Friday, February 22, 2013

Worst Trade of the Year? #Bonds #Equities

Worst Trade of the Year? #Bonds #Equities

"Instead, bond funds have taken in $37.6 billion - less than equities to be sure, but still a strong allocation and not indicative of a pronounced move out of bonds and into stocks.
So where has the equity side gotten all this money?


Money market funds - the dead pool that became so popular after the crisis - have lost $37 billion so far, helping explain the boon to stocks, and revealing an investor mentality in which the stock market is seen as a much better store of wealth than the zero-yielding alternative.
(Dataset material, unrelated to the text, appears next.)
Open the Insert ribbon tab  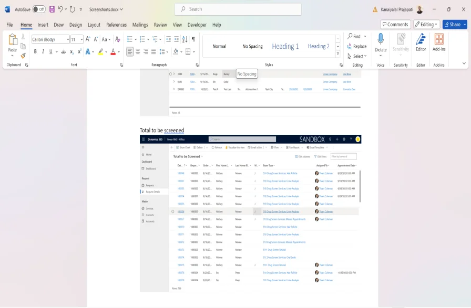pyautogui.click(x=43, y=25)
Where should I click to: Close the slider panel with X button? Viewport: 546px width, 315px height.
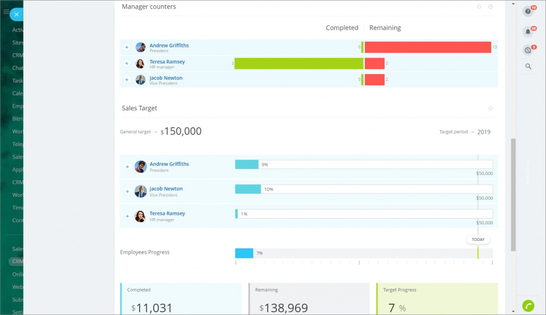point(17,14)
This has been pretty much the whole idea as the Federal Reserve has rolled through three rounds of bond buying known as quantitative easing designed to force yields down so much that investors will have no other choice but to seek out risk.

"It works until it doesn't," Ferry said. "That's what QE does - it turns the capital markets into an ATM machine. As long as there's not an exogenous event, you're OK."

(Read More: Central Banks Gone Wild: What Can Investors Do?)

If there has been a rotation, in fact, it probably is more from safer fixed-income instruments such as the benchmark 10-year Treasury note into higher-yielding bonds such as corporate junk.

Broadly, bonds as measured by the Barclays Composite Index have returned about 3 percent in 2013, but Treasurys have lost 3.5 percent. Corporate high-yield has returned 1.3 percent, while dividend growth is up nearly 6 percent."